"My life sucks."
I know, a lot of people say that. Some say it without appreciating everything life has to offer; the people ignored, the places avoided, the opportunities overlooked. And then there are people who do appreciate those things, but, you know, their lives suck. Well, maybe not their lives, just certain parts. That's me.
I love my kids. I have three stunning girls full of personality. I love the "new" partner in my life (we've been together 5 years now). I love our adventures, although they're not frequent enough. And where we live? Well, I do sort of love it, but I want an open relationship with other places.
My life doesn't suck, just certain parts.
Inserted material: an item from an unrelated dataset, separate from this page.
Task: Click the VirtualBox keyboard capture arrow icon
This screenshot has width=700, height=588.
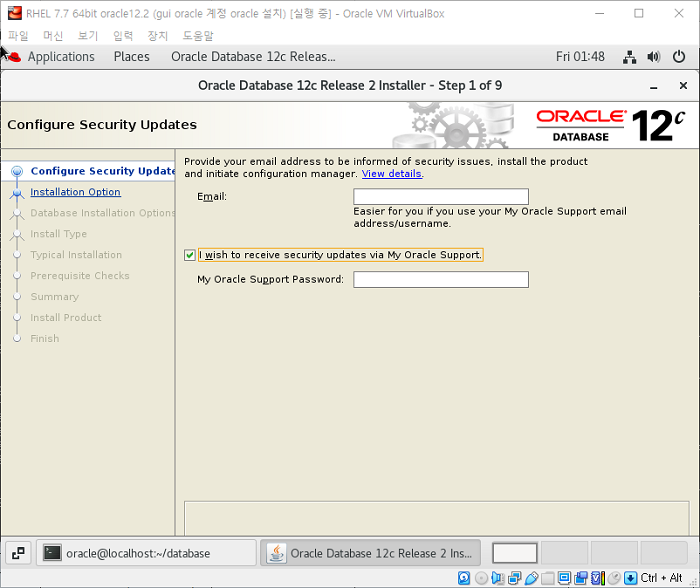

Many moons ago, I was a bright and shining star. I had a lot of potential to do a lot of great things, but those things didn't go as planned. And I'm not playing the blame game. It wasn't fate or bad luck or that curse I can't yet prove. Bad shit happened. I failed to overcome it. After that, it was easy to fall into a rut. I failed to overcome that too. Before I knew it, I was well into my thirties, living a monotonous existence, just going through the motions.
But, at some point very recently, after a shitstorm of whatever, albeit fate, bad luck, or that damn curse I can't fucking prove, compounded, a part of my brain just clicked. It said, "No more. Time to overcome this shit." And here I am. To prove my life doesn't suck.